CNN after the Town Hall meeting found Sanders accurate in his statement on loss of jobs in America: “We have lost, since 2001, almost 60,000 factories. Can you imagine that? Sixty-thousand factories, millions of good-paying jobs,” he said.
A Radiologist doctor placed a question to both candidates about the future security of Muslims in America. Sanders brought a chuckle from the audience walls should not be placed around America. Clinton reiterated her stand on immigration and the basis for America was built upon immigrants.
Sanders addressed small business owners would save money on health care in a Sanders presidency. Clinton spoke about developing competitive health insurance and increased non-profit providers which would lower medical premiums.
Clinton was compassionate to a man who spent 49 years unjustly in prison who asked when she would use the death penalty.
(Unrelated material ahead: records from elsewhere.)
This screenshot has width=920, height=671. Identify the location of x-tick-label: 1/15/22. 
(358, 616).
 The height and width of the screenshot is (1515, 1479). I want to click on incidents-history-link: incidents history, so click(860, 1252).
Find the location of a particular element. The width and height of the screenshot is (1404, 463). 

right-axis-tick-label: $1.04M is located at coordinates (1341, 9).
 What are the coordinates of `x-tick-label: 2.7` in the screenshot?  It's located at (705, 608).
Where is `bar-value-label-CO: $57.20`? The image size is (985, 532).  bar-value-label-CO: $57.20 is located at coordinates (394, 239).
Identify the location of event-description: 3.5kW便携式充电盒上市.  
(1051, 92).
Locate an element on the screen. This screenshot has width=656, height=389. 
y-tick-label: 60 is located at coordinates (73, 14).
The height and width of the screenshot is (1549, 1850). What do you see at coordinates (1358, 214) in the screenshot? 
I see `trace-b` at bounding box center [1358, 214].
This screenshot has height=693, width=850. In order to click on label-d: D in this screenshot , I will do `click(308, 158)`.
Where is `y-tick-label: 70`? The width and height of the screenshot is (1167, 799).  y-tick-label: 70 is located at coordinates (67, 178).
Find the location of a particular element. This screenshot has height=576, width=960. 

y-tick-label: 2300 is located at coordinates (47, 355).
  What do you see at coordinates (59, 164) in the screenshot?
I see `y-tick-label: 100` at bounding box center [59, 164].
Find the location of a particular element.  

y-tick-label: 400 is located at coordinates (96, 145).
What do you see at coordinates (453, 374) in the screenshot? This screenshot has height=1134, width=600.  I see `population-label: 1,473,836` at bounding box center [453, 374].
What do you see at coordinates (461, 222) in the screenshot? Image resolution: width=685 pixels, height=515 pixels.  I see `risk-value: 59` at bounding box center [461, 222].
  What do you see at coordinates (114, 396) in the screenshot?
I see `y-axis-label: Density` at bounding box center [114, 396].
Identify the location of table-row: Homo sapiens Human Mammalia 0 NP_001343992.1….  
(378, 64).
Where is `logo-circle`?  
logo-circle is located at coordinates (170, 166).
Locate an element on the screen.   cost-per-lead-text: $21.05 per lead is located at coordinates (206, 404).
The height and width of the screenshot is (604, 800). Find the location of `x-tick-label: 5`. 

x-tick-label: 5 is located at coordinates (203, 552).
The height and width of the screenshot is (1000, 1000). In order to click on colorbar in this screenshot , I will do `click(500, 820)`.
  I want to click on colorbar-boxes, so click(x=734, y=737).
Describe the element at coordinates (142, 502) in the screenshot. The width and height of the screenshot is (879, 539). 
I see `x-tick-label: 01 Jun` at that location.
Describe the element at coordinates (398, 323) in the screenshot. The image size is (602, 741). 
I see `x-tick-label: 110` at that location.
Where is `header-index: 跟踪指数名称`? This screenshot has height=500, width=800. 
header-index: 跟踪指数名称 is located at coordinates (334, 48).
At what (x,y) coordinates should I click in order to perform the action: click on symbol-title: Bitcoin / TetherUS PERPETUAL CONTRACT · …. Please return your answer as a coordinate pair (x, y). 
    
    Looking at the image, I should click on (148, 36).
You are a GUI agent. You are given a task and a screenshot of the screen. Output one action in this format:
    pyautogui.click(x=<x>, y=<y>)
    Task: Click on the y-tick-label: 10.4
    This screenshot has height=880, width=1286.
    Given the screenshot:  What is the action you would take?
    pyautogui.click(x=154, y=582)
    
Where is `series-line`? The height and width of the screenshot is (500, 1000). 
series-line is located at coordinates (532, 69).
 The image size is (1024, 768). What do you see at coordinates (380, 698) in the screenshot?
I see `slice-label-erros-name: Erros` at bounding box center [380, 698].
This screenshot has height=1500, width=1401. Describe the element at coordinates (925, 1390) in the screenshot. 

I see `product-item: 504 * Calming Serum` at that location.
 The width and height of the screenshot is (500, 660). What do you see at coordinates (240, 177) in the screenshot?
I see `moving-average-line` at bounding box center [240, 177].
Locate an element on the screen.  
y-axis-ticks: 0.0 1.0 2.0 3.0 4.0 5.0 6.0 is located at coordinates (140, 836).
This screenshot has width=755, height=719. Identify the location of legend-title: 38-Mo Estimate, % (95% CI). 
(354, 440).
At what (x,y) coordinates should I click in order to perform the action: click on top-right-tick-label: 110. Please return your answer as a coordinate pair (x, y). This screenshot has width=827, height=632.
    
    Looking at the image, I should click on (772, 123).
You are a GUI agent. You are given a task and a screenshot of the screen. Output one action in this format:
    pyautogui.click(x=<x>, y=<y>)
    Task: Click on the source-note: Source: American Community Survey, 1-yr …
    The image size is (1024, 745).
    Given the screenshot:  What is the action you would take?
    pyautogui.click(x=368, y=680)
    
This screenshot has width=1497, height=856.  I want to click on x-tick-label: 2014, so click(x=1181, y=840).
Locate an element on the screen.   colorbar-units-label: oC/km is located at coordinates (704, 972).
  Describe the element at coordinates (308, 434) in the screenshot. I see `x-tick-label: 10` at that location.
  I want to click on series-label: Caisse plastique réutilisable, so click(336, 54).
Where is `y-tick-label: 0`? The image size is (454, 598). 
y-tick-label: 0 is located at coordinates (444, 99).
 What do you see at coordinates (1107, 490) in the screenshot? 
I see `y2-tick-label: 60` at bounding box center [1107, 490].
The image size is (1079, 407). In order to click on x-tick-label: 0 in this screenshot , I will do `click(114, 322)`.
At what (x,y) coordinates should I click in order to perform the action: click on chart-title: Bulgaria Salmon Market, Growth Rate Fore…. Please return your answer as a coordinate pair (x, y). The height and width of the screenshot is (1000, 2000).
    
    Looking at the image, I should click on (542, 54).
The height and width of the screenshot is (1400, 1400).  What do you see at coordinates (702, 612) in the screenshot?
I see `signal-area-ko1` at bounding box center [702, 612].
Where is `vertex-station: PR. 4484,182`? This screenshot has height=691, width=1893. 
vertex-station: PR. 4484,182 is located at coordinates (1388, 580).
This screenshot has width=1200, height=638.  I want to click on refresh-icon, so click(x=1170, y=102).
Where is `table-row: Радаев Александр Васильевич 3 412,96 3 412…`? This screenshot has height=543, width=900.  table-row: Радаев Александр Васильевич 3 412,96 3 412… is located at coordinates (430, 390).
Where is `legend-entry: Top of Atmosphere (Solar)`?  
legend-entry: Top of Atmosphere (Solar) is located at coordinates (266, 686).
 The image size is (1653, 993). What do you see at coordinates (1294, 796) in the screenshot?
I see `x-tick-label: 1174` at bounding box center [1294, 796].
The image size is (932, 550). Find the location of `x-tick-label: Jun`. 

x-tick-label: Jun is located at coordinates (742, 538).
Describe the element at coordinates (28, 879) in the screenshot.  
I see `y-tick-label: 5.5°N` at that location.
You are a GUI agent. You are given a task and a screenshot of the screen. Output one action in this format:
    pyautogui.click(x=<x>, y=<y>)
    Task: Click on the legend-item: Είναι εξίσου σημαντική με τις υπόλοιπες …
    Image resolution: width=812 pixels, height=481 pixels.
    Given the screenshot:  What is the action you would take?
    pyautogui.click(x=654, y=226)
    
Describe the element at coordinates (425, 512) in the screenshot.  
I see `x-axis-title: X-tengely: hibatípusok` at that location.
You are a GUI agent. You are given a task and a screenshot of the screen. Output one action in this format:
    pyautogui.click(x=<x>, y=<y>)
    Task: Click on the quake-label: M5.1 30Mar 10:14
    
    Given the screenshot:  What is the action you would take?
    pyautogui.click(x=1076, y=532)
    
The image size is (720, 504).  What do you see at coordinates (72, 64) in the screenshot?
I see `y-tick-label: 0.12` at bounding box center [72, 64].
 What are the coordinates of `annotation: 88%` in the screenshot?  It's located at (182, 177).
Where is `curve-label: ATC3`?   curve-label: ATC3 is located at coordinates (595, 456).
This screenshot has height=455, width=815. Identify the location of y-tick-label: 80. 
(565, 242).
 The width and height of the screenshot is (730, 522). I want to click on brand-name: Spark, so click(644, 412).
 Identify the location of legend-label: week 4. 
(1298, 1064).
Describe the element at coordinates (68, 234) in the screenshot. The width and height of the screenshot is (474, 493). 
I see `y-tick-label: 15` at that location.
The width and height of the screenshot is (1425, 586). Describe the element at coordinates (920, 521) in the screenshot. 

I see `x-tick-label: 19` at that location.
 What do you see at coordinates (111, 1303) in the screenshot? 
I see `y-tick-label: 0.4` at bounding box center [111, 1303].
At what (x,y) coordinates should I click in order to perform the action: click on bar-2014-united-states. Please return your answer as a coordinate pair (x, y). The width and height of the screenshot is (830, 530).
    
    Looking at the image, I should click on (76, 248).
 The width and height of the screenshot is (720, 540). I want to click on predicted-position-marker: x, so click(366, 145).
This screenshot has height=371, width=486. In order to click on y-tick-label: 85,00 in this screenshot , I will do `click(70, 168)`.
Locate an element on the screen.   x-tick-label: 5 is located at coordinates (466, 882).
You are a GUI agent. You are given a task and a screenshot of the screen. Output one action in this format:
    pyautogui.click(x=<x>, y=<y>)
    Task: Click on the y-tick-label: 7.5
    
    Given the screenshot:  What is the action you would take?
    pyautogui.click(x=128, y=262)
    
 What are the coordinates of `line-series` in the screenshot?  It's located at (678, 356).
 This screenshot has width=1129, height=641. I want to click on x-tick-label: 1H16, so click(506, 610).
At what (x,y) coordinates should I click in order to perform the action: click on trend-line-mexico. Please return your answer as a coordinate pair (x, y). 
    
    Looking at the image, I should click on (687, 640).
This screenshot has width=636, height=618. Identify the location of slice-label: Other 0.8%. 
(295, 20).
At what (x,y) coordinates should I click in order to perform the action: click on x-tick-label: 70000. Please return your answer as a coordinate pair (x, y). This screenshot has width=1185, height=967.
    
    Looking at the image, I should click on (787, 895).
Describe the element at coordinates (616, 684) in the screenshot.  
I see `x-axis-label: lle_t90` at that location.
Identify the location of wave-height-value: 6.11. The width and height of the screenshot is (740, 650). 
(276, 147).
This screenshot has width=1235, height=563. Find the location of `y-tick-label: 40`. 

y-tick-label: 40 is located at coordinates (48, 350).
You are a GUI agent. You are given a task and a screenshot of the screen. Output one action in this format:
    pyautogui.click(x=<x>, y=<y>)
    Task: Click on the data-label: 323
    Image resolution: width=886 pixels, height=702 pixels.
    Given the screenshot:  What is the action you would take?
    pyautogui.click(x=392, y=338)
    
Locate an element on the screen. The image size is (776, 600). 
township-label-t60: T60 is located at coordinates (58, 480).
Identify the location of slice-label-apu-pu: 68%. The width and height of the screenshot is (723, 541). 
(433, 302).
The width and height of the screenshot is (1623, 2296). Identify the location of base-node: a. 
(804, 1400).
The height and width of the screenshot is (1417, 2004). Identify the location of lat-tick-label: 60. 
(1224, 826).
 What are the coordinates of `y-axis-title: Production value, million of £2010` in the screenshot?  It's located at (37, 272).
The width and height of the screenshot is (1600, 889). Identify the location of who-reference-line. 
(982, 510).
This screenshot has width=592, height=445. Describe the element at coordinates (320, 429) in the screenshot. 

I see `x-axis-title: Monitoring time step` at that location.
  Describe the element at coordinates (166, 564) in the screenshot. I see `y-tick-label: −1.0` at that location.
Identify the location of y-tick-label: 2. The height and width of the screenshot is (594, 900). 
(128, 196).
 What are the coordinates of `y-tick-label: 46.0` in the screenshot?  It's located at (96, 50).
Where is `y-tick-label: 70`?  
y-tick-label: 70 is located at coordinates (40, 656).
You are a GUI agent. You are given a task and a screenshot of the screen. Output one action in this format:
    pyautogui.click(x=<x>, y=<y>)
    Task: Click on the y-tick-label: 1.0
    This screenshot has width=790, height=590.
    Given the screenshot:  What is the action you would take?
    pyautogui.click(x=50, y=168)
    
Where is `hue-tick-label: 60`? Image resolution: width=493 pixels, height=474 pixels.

She spoke about the death penalty and its application to only federal convictions of terrorists and mass murders in harm against America.
The loss of lives during police arrests was an issue Sanders would address as president from a federal position and a model for investigation. “That has got to end,” When a Black woman, who recently lost her brother to police violence, asked Sanders his position, he stated that would create a zero policy against police violence. “Police officers who break the law must be held accountable,” he added, saying the Department of Justice will investigate every death of civilians who die in police custody.
Clinton took on Climate Change, Fracking and related threat to the nation and the planet. She told the audience that a local community should be allowed to object to fracking. She summarized her position as the best prepared candidate and ready candidate. Sanders aggressively objects to Clinton’s presentation on fracking and his campaign statement is: “Bernie Sanders has introduced the most far-reaching and detailed plan to combat climate change of any candidate running for president”. His campaign released Clinton’s record on fracking and support to the industry.
Immediately after the Town Hall ended, Sanders released several statements to counter Clinton statements, Bernie has always opposed NAFTA; Hillary supported NAFTA.
Ahead of the March 15 primary in Florida, President Bill Clinton will campaign in the Sunshine State on Monday to get out the vote for Hillary Clinton. He will hold public events in Tallahassee, Jacksonville and Winter Park to urge voters to support Clinton in Tuesday’s primary, while laying out the case for why she is the best candidate to raise incomes and break down racial, social and economic barriers for Florida families as President.
Sanders campaign released the following after the Town Hall meeting ended:
“Hillary Clinton is trying her hardest to make the case to voters that she is the best candidate to win in November — but recent polls suggest otherwise. Bernie Sanders consistently outperforms Hillary Clinton against Donald Trump in recent national polls” by a few higher points across the board according to release from his campaign headquarters after the Town Hall meeting.
As of Sunday, Clinton has amassed 1,231 delegates, including 465 super delegates that are not tied to any one state, while Sanders has 576, of which 25 are super delegates. A Democratic candidate needs 2,383 to win the nomination. The number of remaining, unallocated delegates is 2,958. For Tuesday’s primaries, Florida has 246 delegates, Illinois 182, Missouri 84, North Carolina 121 and Ohio 160.